Mais l’œuvre de destruction va vite ! Les Indiens savent de quel côté peuvent arriver les ennemis, et changeant brusquement leur marche, ils se plongent de nouveau dans le désert pour reparaître sur un autre point, échappant ainsi à toute poursuite, et mettant en émoi une immense étendue de pays. Que de sommes d’argent ont été ainsi perdues ! Celui qui a enterré ses piastres fortes et ses doublons est tué dans sa fuite, emportant son secret avec lui. Un jour, si jamais ces contrées sont délivrées de ce terrible fléau, le laboureur, en conduisant sa charrue, retrouvera ces trésors enfouis ; mais, combien de temps resteront-ils ainsi sans profiter à personne !

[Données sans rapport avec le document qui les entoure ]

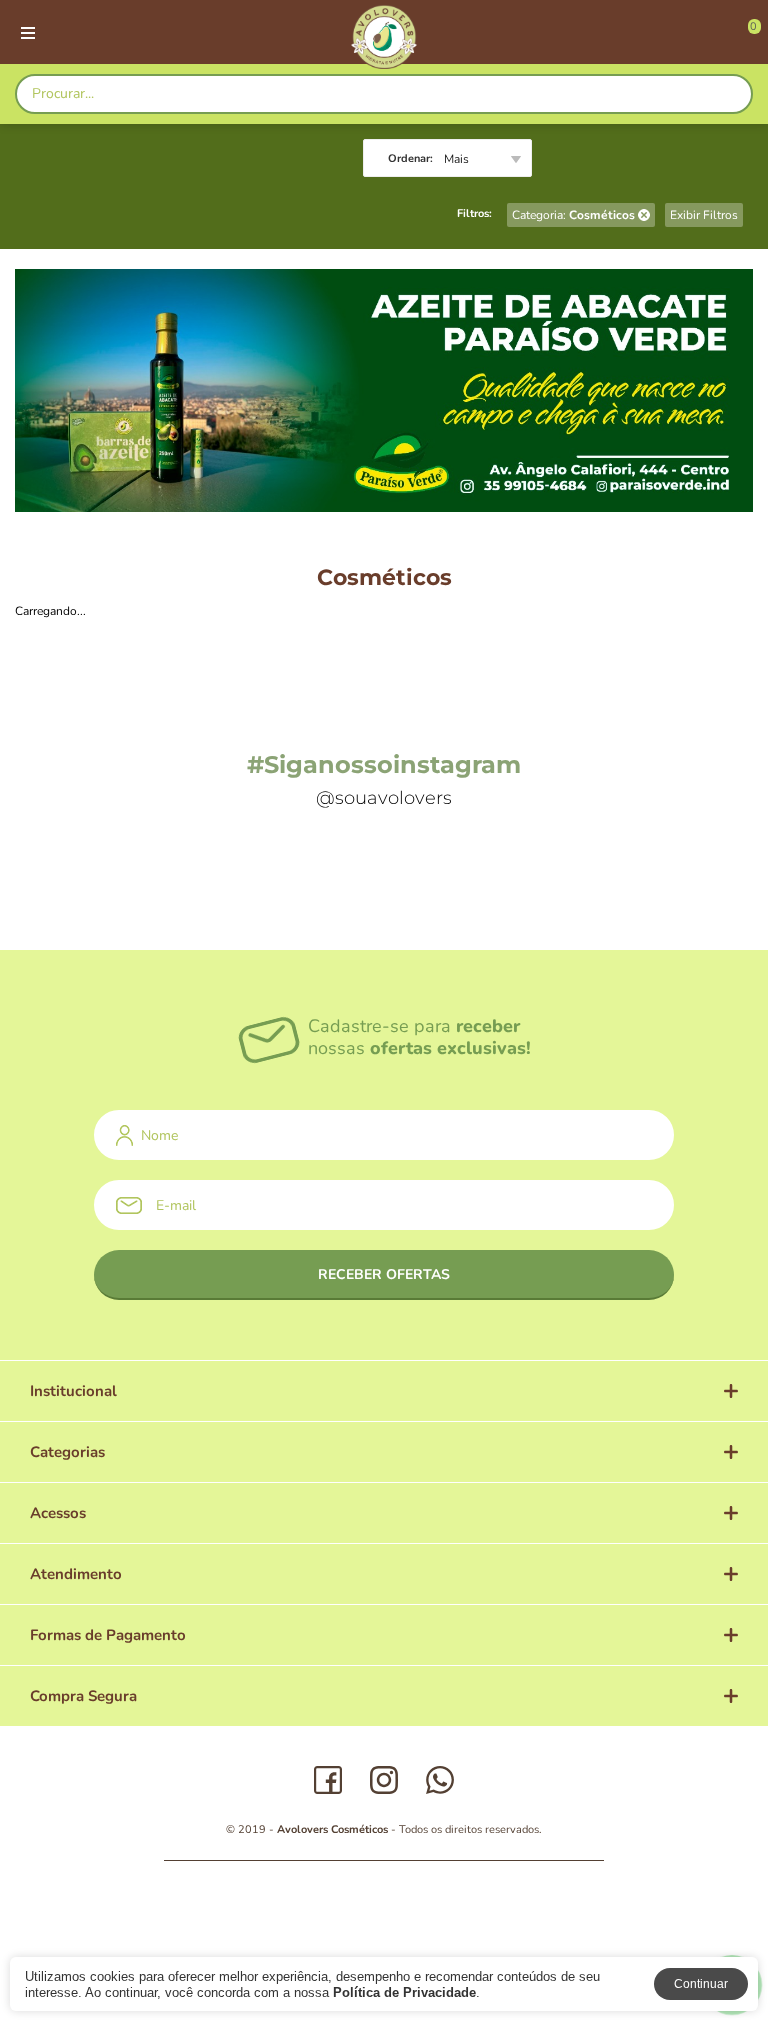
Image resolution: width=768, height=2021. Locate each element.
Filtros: (474, 213)
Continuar (701, 1984)
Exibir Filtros (704, 215)
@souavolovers (384, 798)
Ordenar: (410, 158)
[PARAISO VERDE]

Souvent les forces des Indiens ne s’élèvent pas au-delà de quatre cents combattans ; mais l’impossibilité d’opposer aucune résistance, la perspective d’une mort certaine ou d’un éternel esclavage, les contorsions épouvantables de ces démons, leurs cris affreux, font une impression terrible sur l’esprit des gauchos. L’Indien charge avec une remarquable vitesse, tenant sous le bras sa lance longue de dix à douze pieds, formée d’un roseau flexible que le poids du fer fait trembler ; quand elle trouve une résistance, l’arme s’enfonce, et il est difficile de parer les coups de cette lance acérée dont la continuelle vacillation trompe le regard.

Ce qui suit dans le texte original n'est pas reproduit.